The instruction molecule
DNA is a long, thin molecule that almost every living cell carries inside it. Its job is simple to state and astonishing to think about: it stores the instructions for building and running a living thing. The same molecule sits in a bacterium, a tomato, and you — only the message written on it differs.
Think of DNA as a recipe book that a cell can read and copy. The reading produces the working parts of the cell; the copying lets one cell become two, passing the book on intact. The whole field of genetics grows out of understanding this one molecule and the way its message is read, copied, and inherited.
Where it lives
In animals, plants, and fungi, most DNA is packed inside the cell's nucleus, wound up into structures called chromosomes. A human cell holds about two metres of DNA folded into a space far smaller than a grain of dust.

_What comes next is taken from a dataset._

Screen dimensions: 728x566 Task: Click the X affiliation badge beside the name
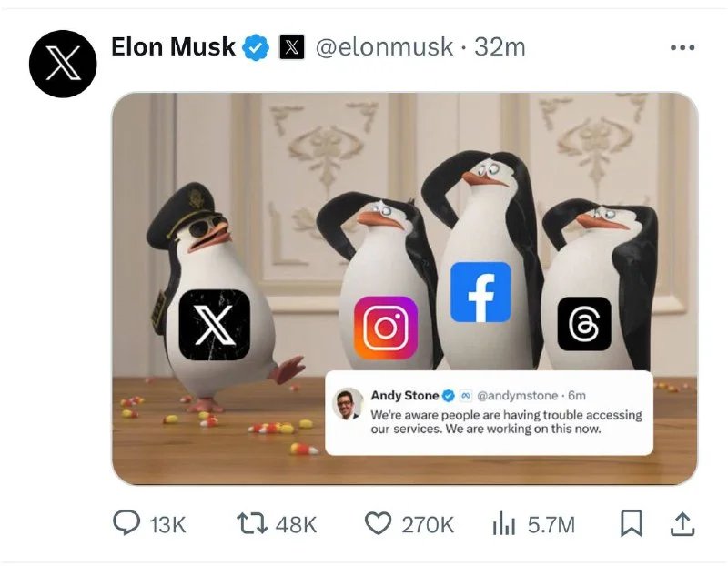coord(291,47)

The complete set of DNA in a cell is its genome — the entire instruction book, every page included.
A gene is a stretch of DNA that carries one usable instruction — often the recipe for a single protein. Your genome contains roughly twenty thousand genes, but those genes take up only a small fraction of the whole; the rest does other things we'll meet later. For now, hold this picture: genome is the book, genes are the entries, DNA is the ink.
Why one molecule can do so much
DNA carries information the same way written language does: through a sequence. A book means different things depending on the order of its letters, even though every book uses the same alphabet. DNA uses an alphabet of just four letters, yet by arranging them in different orders along a molecule millions of letters long, it spells out the difference between a fern and a falcon.